Even if broadcast news program presents slanted reporting lacking in research, libel is not proven

Posted in: Tort Liability by Steven Vartabedian on

In Yuin University v. Korean Broadcast System (filed October 5, 2011) 2011 DJDAR 15039, the defendant had broadcast in its Sunday news program a segment called “Degree Factory Confers Doctoral Degrees Even to Persons who Plagiarize.” Reporters had visited the university and found the school to be vacant, a professor/graduate had commented that he only spent two separate one-week visits at the Los Angeles campus in obtaining his degree, and reporters interviewed other graduates who suggested they had copied the work of others in their successful doctoral dissertations. The segment concluded that the school is a “ghost school” that is not found on any reliable websites including that of the State of California.

Yuin sued and its claim of libel went to bench trial. Yuin asserted that the defendant failed to contact Yuin or further investigate before describing the university as “vacant,” which had a defamatory meaning, while the condition that was observed may have only been temporary; the use of the term “ghost school” was also libelous for the same reason; and the contention that two of its graduates had “perfectly identical” dissertations was false. The Los Angeles Superior Court rendered judgment in favor of defendant. The trial court found the statements of defendant were not reasonably susceptible to a defamatory interpretation as a matter of law: the reporter’s observations of the vacancy of the campus were reported in “hyperbolic speech” entitled to constitutional protection, and Yuin failed to prove utter falsehood concerning the allegation of granting of degrees to students who plagiarized their dissertations.

The California Court of Appeal, Second Appellate District, Division Eight, affirmed. The court found that, based on the totality of the circumstances, the characterization of Yuin as a “suspected degree factory” is an expression of opinion, which cannot support a defamation action, rather than a statement of fact, which may be demonstrably false.
In response to Yuin’s asserting essentially reckless behavior by defendant in failing to get its side of the story, the appellate court emphasized, “Even if we agree that the KBS broadcast was not fully researched, slanted reporting is not actionable. (Paterno v. Superior Court (2008) 163 Cal.App.4th 1342, 1352.) ‘Media defendants are liable for calculated falsehoods, not for their failure to achieve some undefined level of objectivity.’ (Ibid.)”

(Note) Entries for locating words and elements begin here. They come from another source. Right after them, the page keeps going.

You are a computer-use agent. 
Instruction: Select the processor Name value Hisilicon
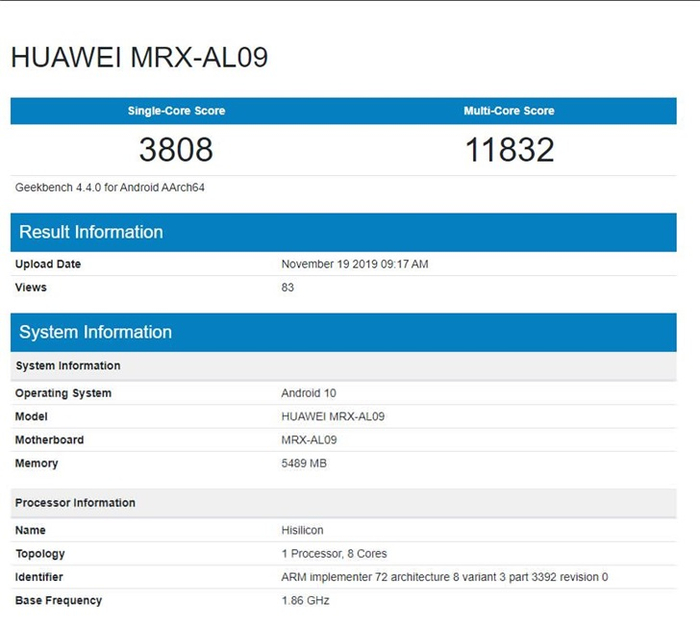click(x=302, y=530)
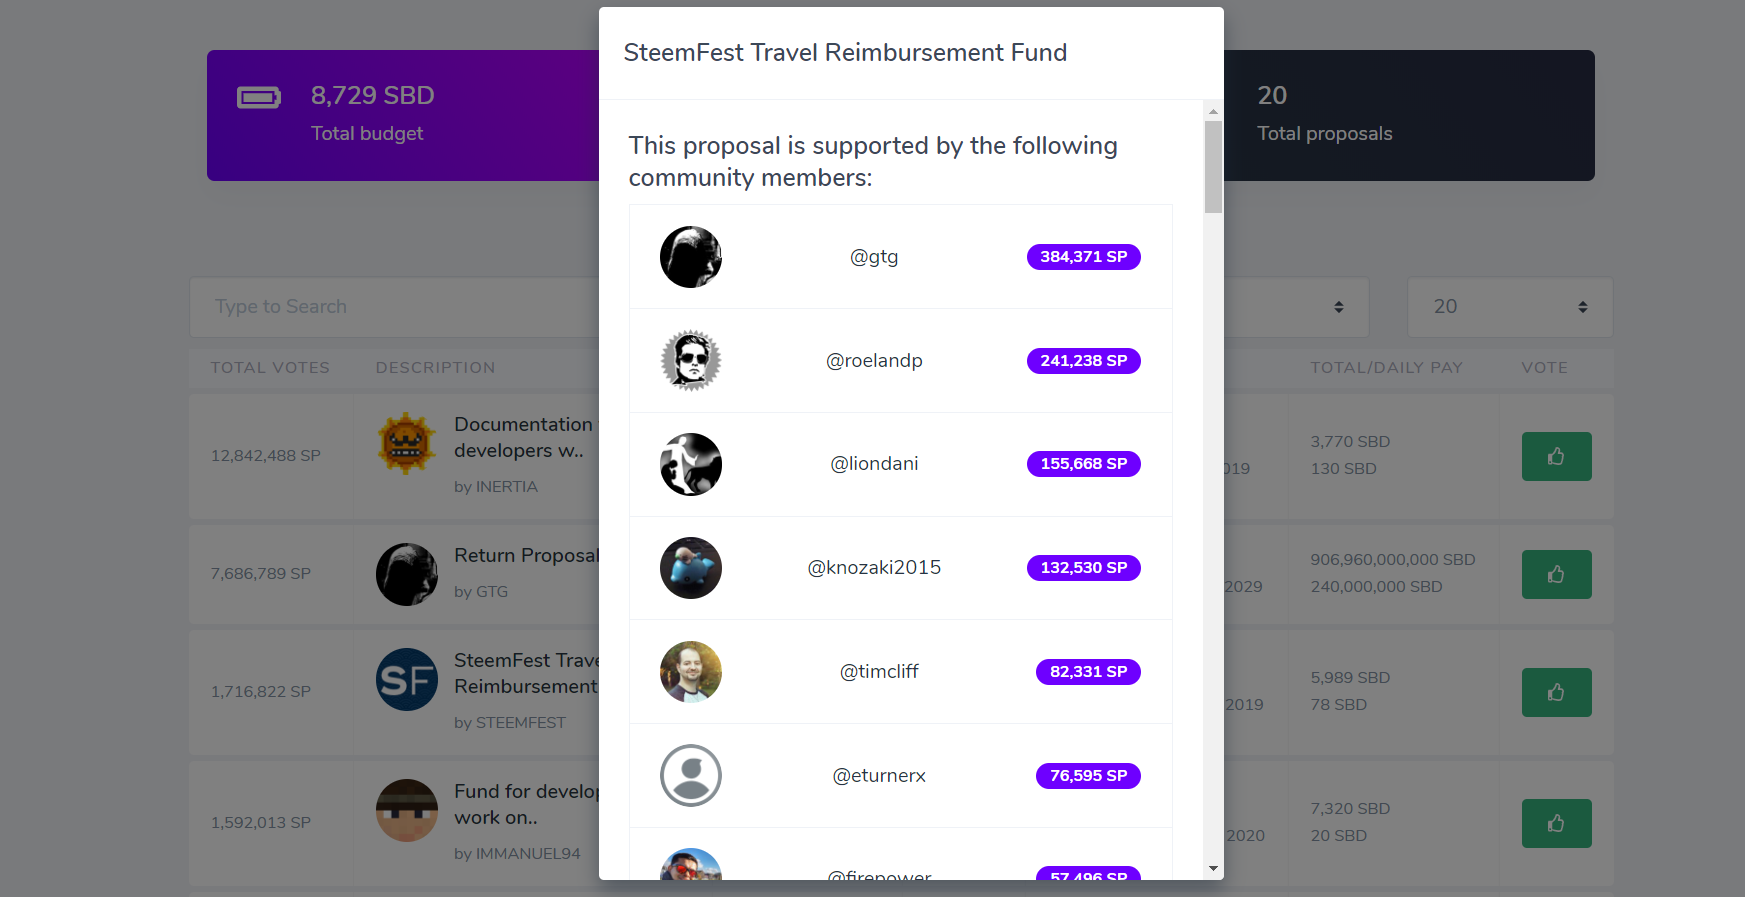The width and height of the screenshot is (1745, 897).
Task: Click the 82,331 SP badge for @timcliff
Action: 1088,672
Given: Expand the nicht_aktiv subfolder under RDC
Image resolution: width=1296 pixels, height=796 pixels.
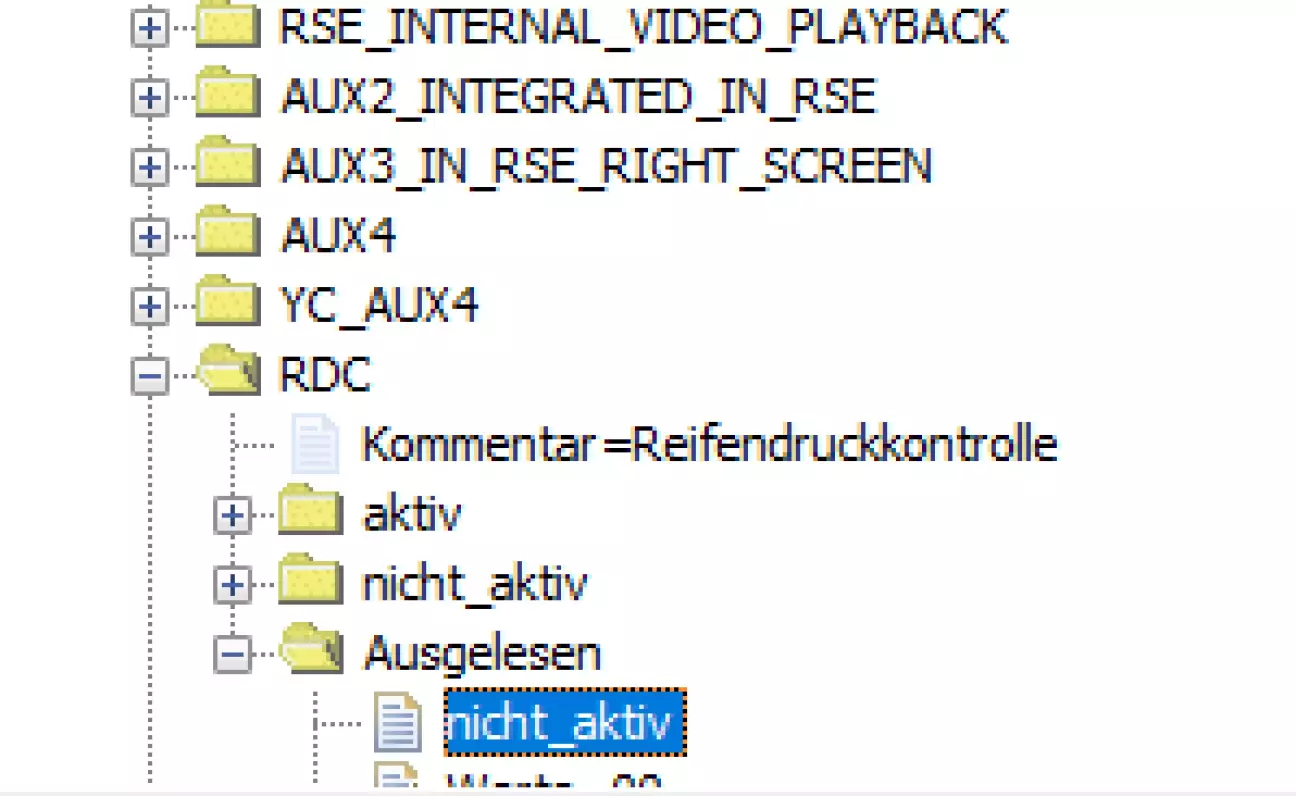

Needless to say, defamation plaintiffs have an uphill battle in proving “calculated falsehoods” against media defendants who are protected even to the extent their reporting might be slanted; protected, in particular, with respect to stating opinions that having any factual basis. We may grumble about the media’s biased portrayals in some of its reporting; but for a plaintiff to successfully sue requires a whole lot more.